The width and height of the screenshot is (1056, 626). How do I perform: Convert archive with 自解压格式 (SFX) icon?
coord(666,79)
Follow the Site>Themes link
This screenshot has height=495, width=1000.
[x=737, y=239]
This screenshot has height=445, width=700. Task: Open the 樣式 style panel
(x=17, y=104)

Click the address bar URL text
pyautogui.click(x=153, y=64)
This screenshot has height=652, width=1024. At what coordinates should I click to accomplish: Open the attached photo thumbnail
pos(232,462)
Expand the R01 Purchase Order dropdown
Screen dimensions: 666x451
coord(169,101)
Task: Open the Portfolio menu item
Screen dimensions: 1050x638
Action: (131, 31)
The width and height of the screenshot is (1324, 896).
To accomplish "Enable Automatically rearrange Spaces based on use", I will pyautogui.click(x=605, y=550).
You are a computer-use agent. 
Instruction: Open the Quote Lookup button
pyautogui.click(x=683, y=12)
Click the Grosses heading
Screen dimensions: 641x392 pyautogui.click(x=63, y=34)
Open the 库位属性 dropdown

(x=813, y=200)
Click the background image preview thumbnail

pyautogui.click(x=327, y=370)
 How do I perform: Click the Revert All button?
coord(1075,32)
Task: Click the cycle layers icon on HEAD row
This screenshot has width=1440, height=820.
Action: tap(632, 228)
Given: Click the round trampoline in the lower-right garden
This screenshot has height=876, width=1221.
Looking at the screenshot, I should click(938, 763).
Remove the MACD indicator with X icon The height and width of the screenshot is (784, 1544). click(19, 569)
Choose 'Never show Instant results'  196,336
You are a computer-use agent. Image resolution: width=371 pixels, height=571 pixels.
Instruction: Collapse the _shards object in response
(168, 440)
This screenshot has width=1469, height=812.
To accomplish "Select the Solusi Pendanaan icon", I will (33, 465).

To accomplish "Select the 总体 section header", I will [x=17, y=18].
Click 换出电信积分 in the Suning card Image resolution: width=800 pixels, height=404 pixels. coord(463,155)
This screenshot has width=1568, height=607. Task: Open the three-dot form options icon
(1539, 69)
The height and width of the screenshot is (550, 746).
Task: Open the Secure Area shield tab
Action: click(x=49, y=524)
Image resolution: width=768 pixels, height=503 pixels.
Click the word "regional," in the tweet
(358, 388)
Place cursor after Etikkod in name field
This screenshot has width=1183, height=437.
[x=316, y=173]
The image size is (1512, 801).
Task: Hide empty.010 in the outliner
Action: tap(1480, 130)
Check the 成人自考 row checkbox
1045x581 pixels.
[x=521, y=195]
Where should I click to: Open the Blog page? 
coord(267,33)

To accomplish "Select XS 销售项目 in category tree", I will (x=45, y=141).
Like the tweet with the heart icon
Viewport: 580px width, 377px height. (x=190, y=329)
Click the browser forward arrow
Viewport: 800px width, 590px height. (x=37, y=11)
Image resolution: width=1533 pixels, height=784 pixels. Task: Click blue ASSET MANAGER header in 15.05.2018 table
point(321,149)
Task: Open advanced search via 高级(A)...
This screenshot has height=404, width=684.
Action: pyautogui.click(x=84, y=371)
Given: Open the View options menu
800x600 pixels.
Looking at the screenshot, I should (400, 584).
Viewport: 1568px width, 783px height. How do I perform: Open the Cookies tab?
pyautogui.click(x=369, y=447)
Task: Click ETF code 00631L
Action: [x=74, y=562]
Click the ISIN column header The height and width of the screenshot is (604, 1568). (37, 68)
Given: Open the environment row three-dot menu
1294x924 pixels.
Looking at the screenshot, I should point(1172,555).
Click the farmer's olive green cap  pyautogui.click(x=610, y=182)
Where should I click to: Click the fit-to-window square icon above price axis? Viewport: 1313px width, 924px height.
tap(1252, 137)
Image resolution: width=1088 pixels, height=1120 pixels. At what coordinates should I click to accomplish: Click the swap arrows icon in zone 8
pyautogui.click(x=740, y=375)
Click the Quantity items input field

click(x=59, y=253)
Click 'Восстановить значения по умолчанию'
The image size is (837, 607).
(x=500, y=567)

_WHAT TO WORK ON_.
Could you find each line in the entries that contains the string "computer" and copy it?

_SOLUTION_.
You are a computer-use agent. 
You are a computer-use agent. Image resolution: width=371 pixels, height=571 pixels.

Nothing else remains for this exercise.